---
language:
- saz
- ta
license: cc-by-4.0
tags:
- text-to-speech
- tts
- vits
- sourashtra
- low-resource
pipeline_tag: text-to-speech
---

# Sourashtra VITS TTS Models

VITS text-to-speech models for the [Sourashtra language](https://en.wikipedia.org/wiki/Sourashtra_language) (ISO 639-3: `saz`), a minority Indo-Aryan language spoken primarily in Tamil Nadu, India. Trained using [Coqui TTS](https://github.com/coqui-ai/TTS) on a custom annotated speech corpus.

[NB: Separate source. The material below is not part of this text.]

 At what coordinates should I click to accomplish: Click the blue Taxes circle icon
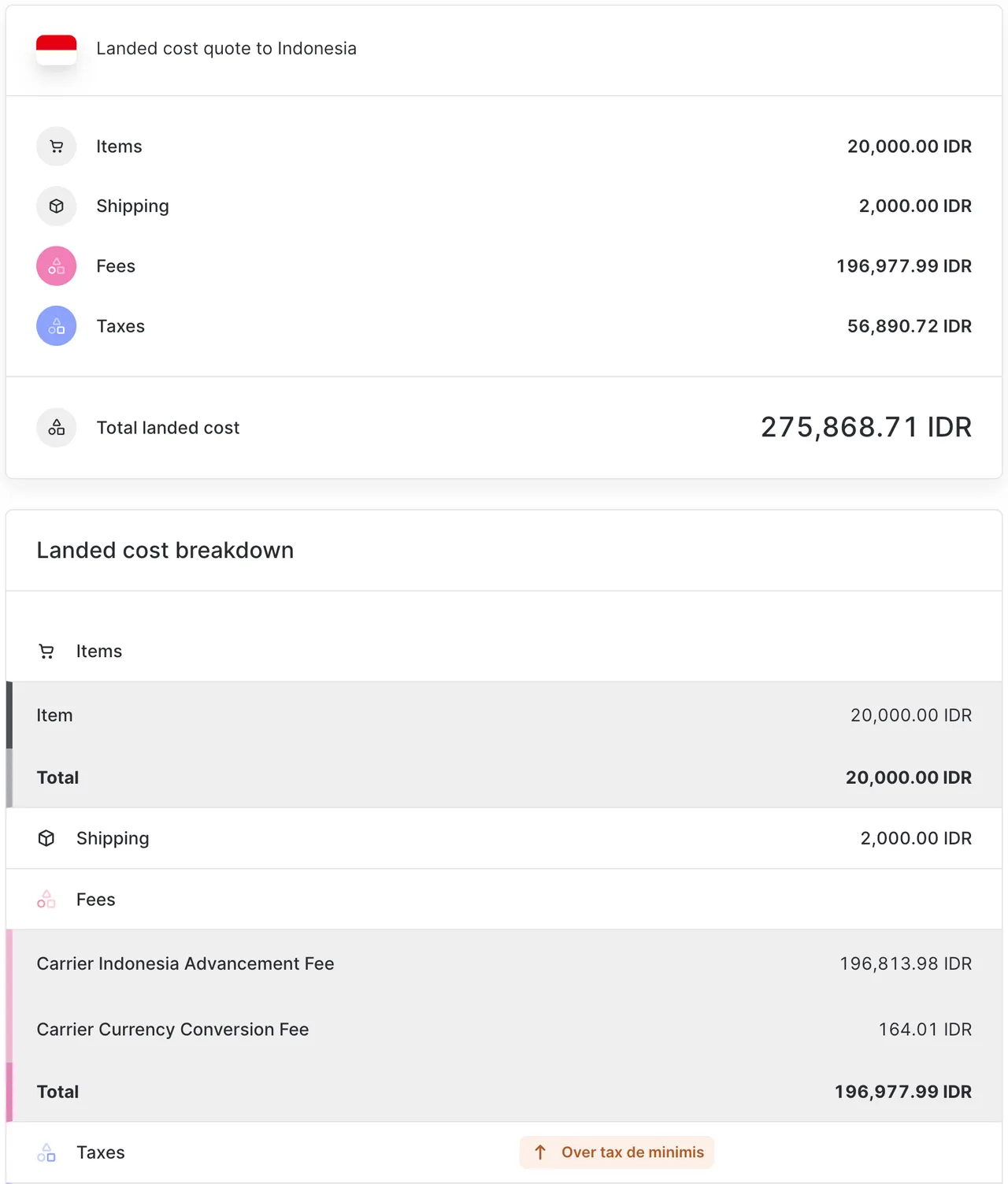coord(56,326)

Four variants: **2 speakers** (male, female) × **2 input scripts** (Tamil script, Sourashtra script).

---

## Models

| Folder | Speaker | Input Script | Training Steps |
|--------|---------|--------------|----------------|
| `Sourashtra-Male_Script-tamil` | Male | Tamil (தமிழ்) | 300,000 |
| `Sourashtra-Male_Script-sourashtra` | Male | Sourashtra (ꢪꢾꢥꢶꢒ) | 300,000 |
| `Sourashtra-Female_Script-tamil` | Female | Tamil (தமிழ்) | 340,000 |
| `Sourashtra-Female_Script-sourashtra` | Female | Sourashtra (ꢪꢾꢥꢶꢒ) | 340,000 |

Each folder contains `best_model.pth`, `config.json`, `inference.py`, and `requirements.txt`.

---

## Setup

```bash
pip install -r requirements.txt
```

For GPU inference, install the CUDA-enabled PyTorch build matching your driver first — see [pytorch.org](https://pytorch.org/get-started/locally/).

---

## Usage

Run `inference.py` from inside the model folder:

```bash
# Male — Tamil script
cd Sourashtra-Male_Script-tamil
python inference.py "சொராஷ்ட்ர மொழி" -o output.wav

# Male — Sourashtra script
cd Sourashtra-Male_Script-sourashtra
python inference.py "ꢪꢾꢥꢶꢒ ꢪꢒꢡ" -o output.wav

# Female — Tamil script
cd Sourashtra-Female_Script-tamil
python inference.py "சொராஷ்ட்ர மொழி" -o output.wav

# Female — Sourashtra script
cd Sourashtra-Female_Script-sourashtra
python inference.py "ꢪꢾꢥꢶꢒ ꢪꢒꢡ" -o output.wav
```

Use `--gpu <id>` to select a GPU, or `--cpu` to force CPU inference.

---

## Script Notes

The Tamil-script and Sourashtra-script models produce speech from the same speaker — only the input orthography differs. Choose based on your text source.

- **Tamil script models** — strip `:`, `.`, `'` and apply NFC normalization automatically
- **Sourashtra script models** — strip Sourashtra Danda (꣎) and Double Danda (꣏) automatically

---

## Training

| Parameter | Value |
|-----------|-------|
| Architecture | VITS (end-to-end, flow-based) |
| Sample rate | 22050 Hz |
| Mel bins | 80 |
| Batch size | 16 |
| Mixed precision | Yes |
| Phonemes | No (character-level) |

Male training data: ~9,800–10,000 utterances. Female training data: ~11,400 utterances.